Table 1.

Symptoms and Diagnostic Criteria for Major Depressive Episode

Symptoms
  1. Depressed mood most of the day.

  2. Markedly diminished interest or pleasure in all, or almost all, activities, most of the day.

  3. Marked decrease or increase in appetite, resulting in significant unintentional weight loss or weight gain (ie, >5% body weight in 1 month).

  4. Insomnia or hypersomnia .

  5. Psychomotor agitation or retardation .

  6. Fatigue or loss of energy.

  7. Feelings of worthlessness or inappropriate guilt.

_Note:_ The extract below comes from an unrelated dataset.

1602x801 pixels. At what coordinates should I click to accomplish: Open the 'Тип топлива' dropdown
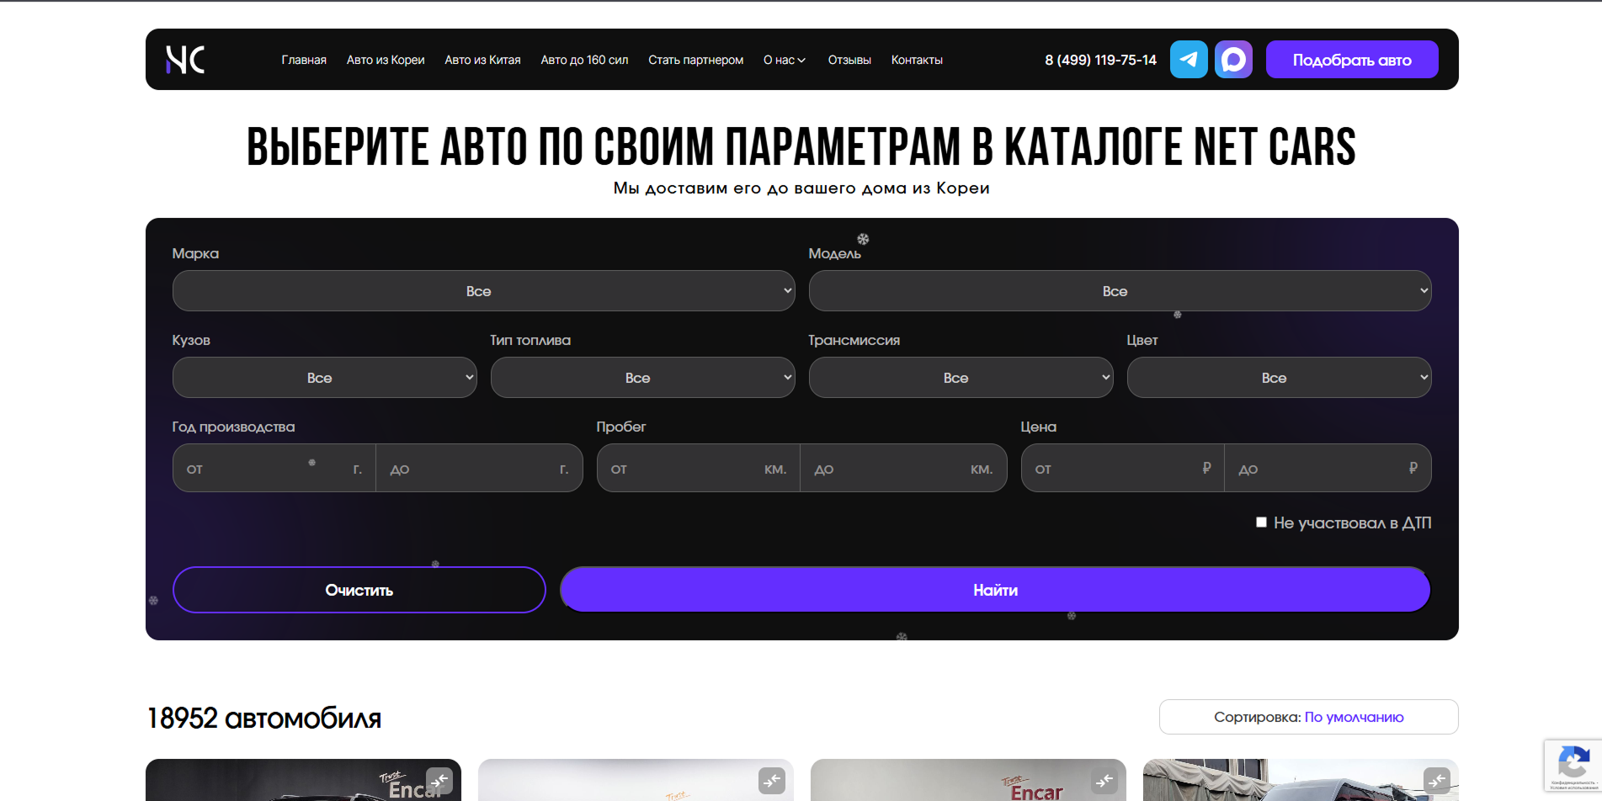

  8. Decreased ability to think or concentrate.

  9. Recurrent thoughts of death, or recurrent suicidal thoughts (with or without a plan).

Diagnostic Criteria
  • Five or more of the symptoms listed above, representing a change in baseline, present nearly every day for the same 2-week period, and producing clinically significant distress or change in functioning

  • Must include symptom 1 or 2.

  • Symptoms do not meet criteria for a mixed episode, and they are not due to drugs, another medical condition, or bereavement (unless prolonged; i.e., >2 months)

  • Adapted from Diagnostic and Statistical Manual of Mental Disorders, 4th ed. Washington, DC: American Psychiatric Association, 1994.